Orbital characteristics
- Epoch 31 July 2016 (JD 2457600.5)
- Uncertainty parameter 0
- Observation arc: 109.59 yr (40029 d)
- Aphelion: 3.6216 AU (541.78 Gm)
- Perihelion: 2.71757 AU (406.543 Gm)
- Semi-major axis: 3.1696 AU (474.17 Gm)
- Eccentricity: 0.14261
- Orbital period (sidereal): 5.64 yr (2061.1 d)
- Mean anomaly: 148.91°
- Mean motion: 0° 10^{m} 28.776^{s} / day
- Inclination: 9.0794°
- Longitude of ascending node: 297.250°
- Argument of perihelion: 108.505°

Physical characteristics
- Dimensions: 40.81±2.1 km
- Synodic rotation period: 202.1 h (8.42 d) 12.19 h
- Geometric albedo: 0.1681±0.019
- Absolute magnitude (H): 9.3

= 408 Fama =

Main-belt asteroid

408 Fama is a typical main belt asteroid in orbit around the Sun. It was discovered by German astronomer Max Wolf on 13 October 1895 in Heidelberg.

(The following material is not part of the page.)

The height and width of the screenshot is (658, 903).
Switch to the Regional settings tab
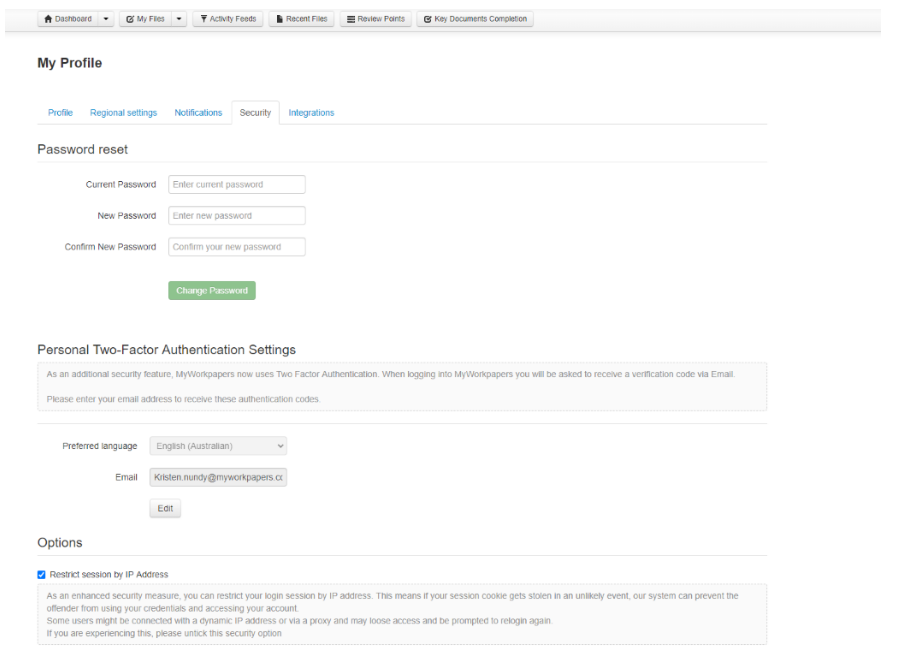click(x=123, y=113)
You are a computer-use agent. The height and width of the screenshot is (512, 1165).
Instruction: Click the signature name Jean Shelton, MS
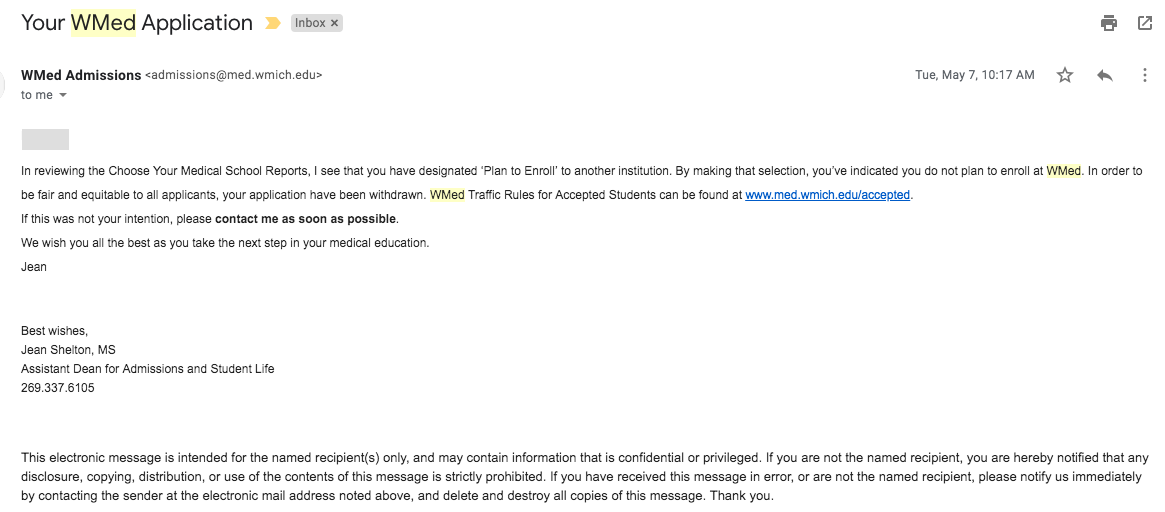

Photometric observations at the Oakley Observatory in Terre Haute, Indiana, during 2007 were used to build a light curve for this asteroid. The asteroid displayed a rotation period of 12.19 ± 0.02 hours and a brightness variation of 0.15 ± 0.03 in magnitude.